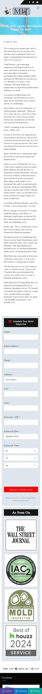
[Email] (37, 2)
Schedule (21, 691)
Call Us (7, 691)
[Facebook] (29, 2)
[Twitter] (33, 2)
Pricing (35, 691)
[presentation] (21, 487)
§
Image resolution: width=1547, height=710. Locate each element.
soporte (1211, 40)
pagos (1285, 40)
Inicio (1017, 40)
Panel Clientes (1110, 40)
§
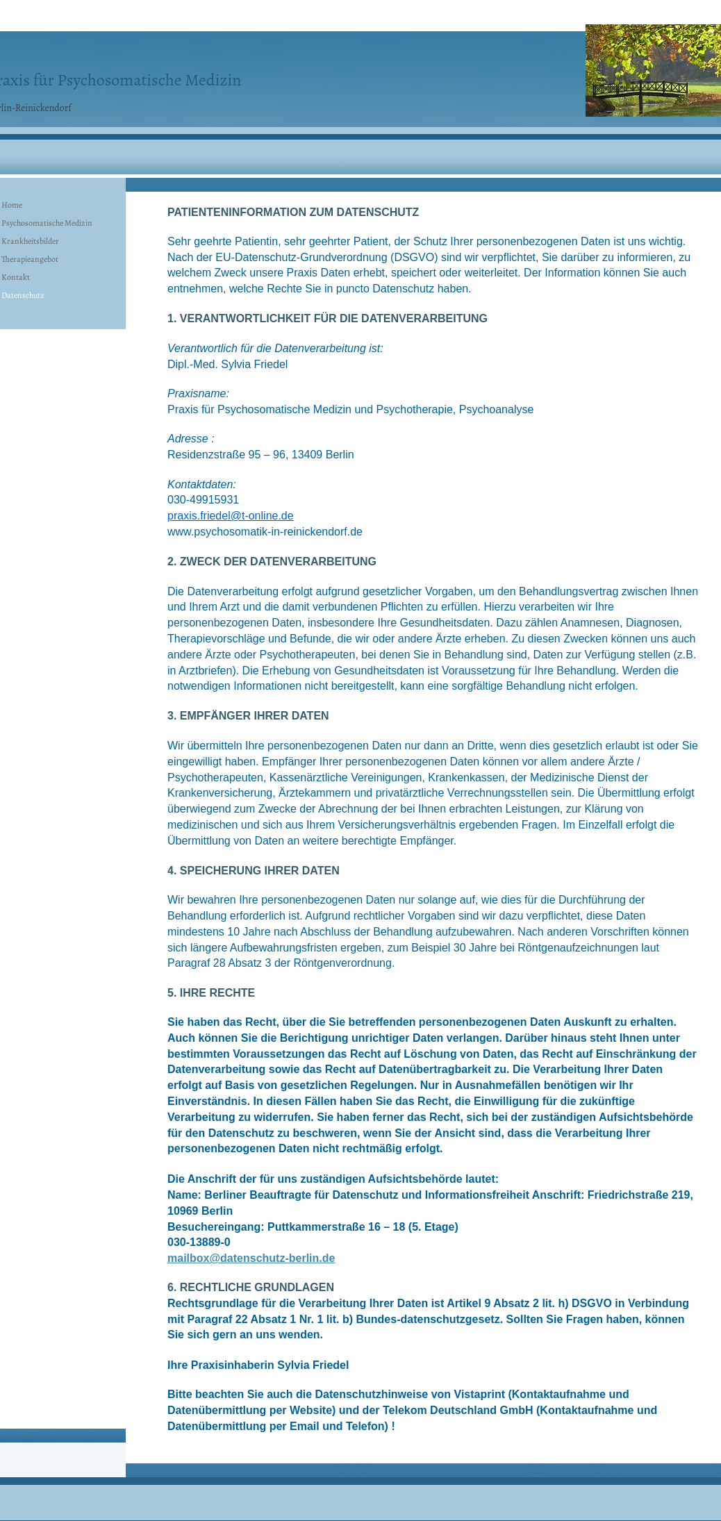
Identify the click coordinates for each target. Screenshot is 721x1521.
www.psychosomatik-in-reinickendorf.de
§
Short problem –
Reproduce the records verbatim, beginning with the line containing "[Email] (37, 2)" and ending with the line containing "[presentation] (21, 487)", both lines included.

Response below –
[Email] (37, 2)
Schedule (21, 691)
Call Us (7, 691)
[Facebook] (29, 2)
[Twitter] (33, 2)
Pricing (35, 691)
[presentation] (21, 487)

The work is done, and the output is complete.